Karakteristik Nilai Sosial Yang Perlu Dikembangkan
Sosial emosional anak usia TK berada dalam tahap kerja keras lawan
rendah diri yang mana tahap ini peserta didik akan terus belajar untuk
mengatur emosi dan interaksi sosial mereka.
Beberapa hal yang dapat dilakukan untuk meningkatkan perkembangan sosial emosional positip pada mereka adalah:
· Memberikan kesempatan bagi peserta didik untuk ikut serta
secara fisik dan mental dalam aktivitas yang mencakup permasalahan dan
aktivitas sosial dengan orang lain.
Contoh: menyanyi di depan kelas, menceritakan kembali isi buku yang
telah dibacakan, di depan temannya,mengikuti lomba lari estafet, menjadi
pemimpin dalam upacara bendera,
· Ajarkan dan contohkan cara berteman dan menjada pertemanan
Contoh: saling meminjamkan mainan, mengacak tempat duduk anak setiap
hari. Dan mamber maaf jika melakukan kesalahan, mau berbagi dengan
temannya
· Contohkan respon sosial dan emosi positip. Bacakan cerita
dan bahas perasaan-perasaan seperti marah, bahagia, dan bangga.
Contoh: bermain peran,dapat memuji hasil karya teman, mengajak bermain dan saling berbagi
· Berikan kesempatan kepada peserta didik untuk menjadi pimpinan dalam proyek dan aktivitas
Contoh: menjadi ketua kelas, menjadi mayoret drumband, meronce dalam satu kelompok,
· Berikan harapan anda tentang sikap yang baik dan bahasa dengan peserta didik.

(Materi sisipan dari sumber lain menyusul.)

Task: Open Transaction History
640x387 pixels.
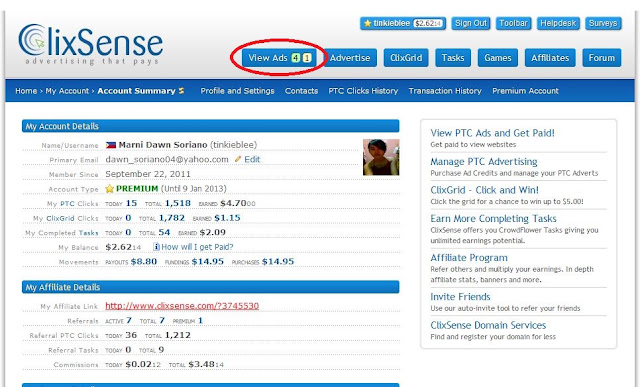Action: click(x=445, y=91)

Contoh: memberi motivasi dan hadiah (bintang) terhadap anak
Sebagian besar anak, terutama mereka yang telah mengikuti prasekolah,
sangat percaya diri , ingin ikut serta dan dapat menerima
tangggaungjawab. Mereka senang mengunjungi tempat-tempat dan melakukan
banyak hal, melakukan percobaan mengenai banyak hal dan bekerjasama
daengan orang lain.
Selanjutnya, Gottman (dalam Casmini) menambahkan beberapa strategi
tambahan agar emosi anak dapat berkembang dengan baik antara lain:
- Hindari kritik berlebihan, karena akan menyebabkan yang bersangkutahn mengalami sindroma “takun salah” dalam setiap akan melakukan sesuatu.

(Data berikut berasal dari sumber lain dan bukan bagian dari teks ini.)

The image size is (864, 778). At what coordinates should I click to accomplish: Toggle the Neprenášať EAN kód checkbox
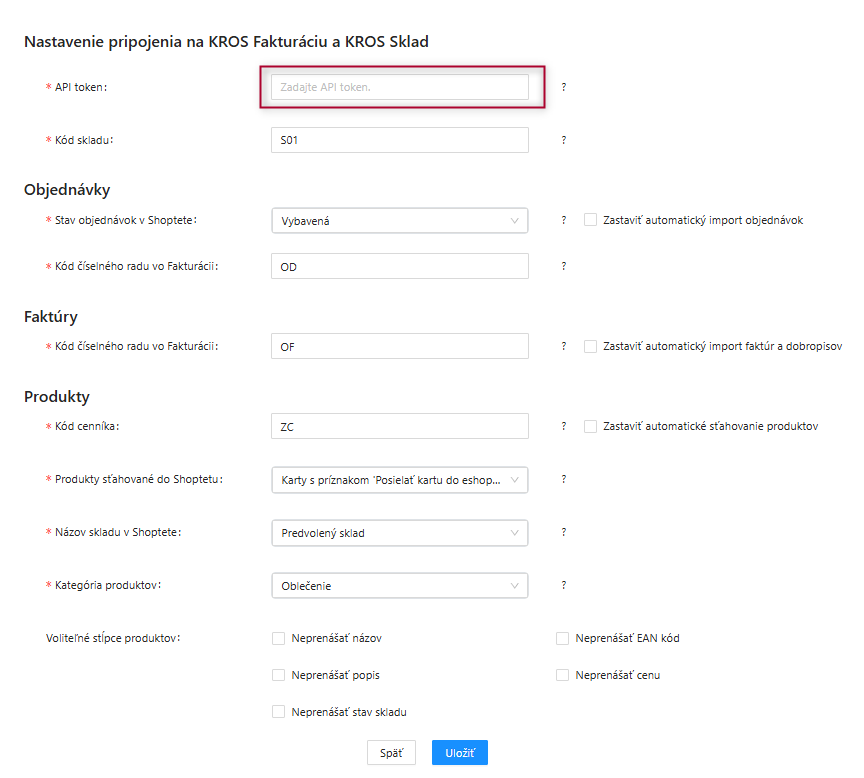563,638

- Gunakan pujian, ketika anak dapat mengenal dan mengekpresikan emosinya dengan benar sesuai batas yang dapat diterima oleh masyarakat.
- Jangan “berpihak pada musuh”, jika anak sendiri yang selalu disalahkan, acap kali menimbulkan persepsi pada anak bahwa orangbua berpihak pada musuh dan ia merasa tidak mendapatkan dukungan dan perlindungan. Sebenarnya masalah utamanya bukanlah berkaitan dengan keberpihakan tapi soal empati orangtua terhadap perasaan anak
- Memerikan kesempatan pada anak untuk menyelesaikan sendiri permasalahannya
- Memberi pilihan, hormati keinginan-keinginannya karena hal ini akan mendorong anak memiliki rasa percaya diri yang cukup untuk berani mengambil keputusan
- Jujur pada anak, yang akan mendorong mereka untuk melaksanakan hal yang sama
- Membaca buku bersama anak, untuk menjaga keakraban antara orangtua dan anak
- Sabar dengan proses. Mengembangkan emosi anak adalah proses panjang yang memerlukan kesabaran orangtua
- Berhusnudzon pada kodrat Allah, menghindari pada kekhawatiran yang berlebihan.

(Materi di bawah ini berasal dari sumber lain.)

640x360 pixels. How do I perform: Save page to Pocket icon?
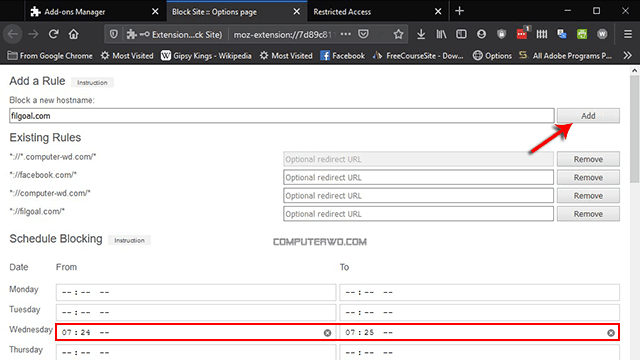pos(363,34)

Karakteristik dan nilai perkembangan emosi dipengaruhi oleh kematangan
dan belajar, baik dari lingkungan keluarga maupun pergaulan dengan
sesamanya. Maka, hal ini menyebabkan adanya perbedaan antara reaksi
emosi anak dan orang dewasa. Adapun karakteristik reaksi emosi anak
adalah sebagai berikut:
- Reaksi anak sangat kuat: mereka akan memprelihatkan reaksi emosi yang sama kuatnya dalam menghadapi setiap peristiwa, baik yang sderhana sifatnya meupun yang berrat, karena bagi mereka semua peristiwa dianggap menarik dan menakjubkan, tidak ada peristiwa yang dianggap sederhana, semua peristiwa memiliki niliai yang sangat berarti. Dalam hal kekuatan makin bertambah matangnya emosi anak, maka akan semakin terampil dalam memilah dan memilih kadar keterlibatan emosionalnya.
- Reaksi emosi sering kali muncul pada setiap peristiwa dengan cara yang diinginkan. Kita sering melihat anak-anak tiba-tiba manangis ataru merajuk dengan sebab yang tidak jelas. Mereka melakukan itu karena memang menginginkannya, sekalipun tidak ada penctusnya, misalnya: anak tiba-tiba menangis karena merasa bosan. Untuk anak yang lebih muda usianya, hal ini masih bisa ditoleransinsi, namun bagi anak usia 4-5 tahun, hal ini tidak dapat diterima oleh lingkungannya. Mereka akan belajar mengontrol diri dan memperlihatkan reaksi emosi dengan cara yang dapat diterima oleh lingkungan.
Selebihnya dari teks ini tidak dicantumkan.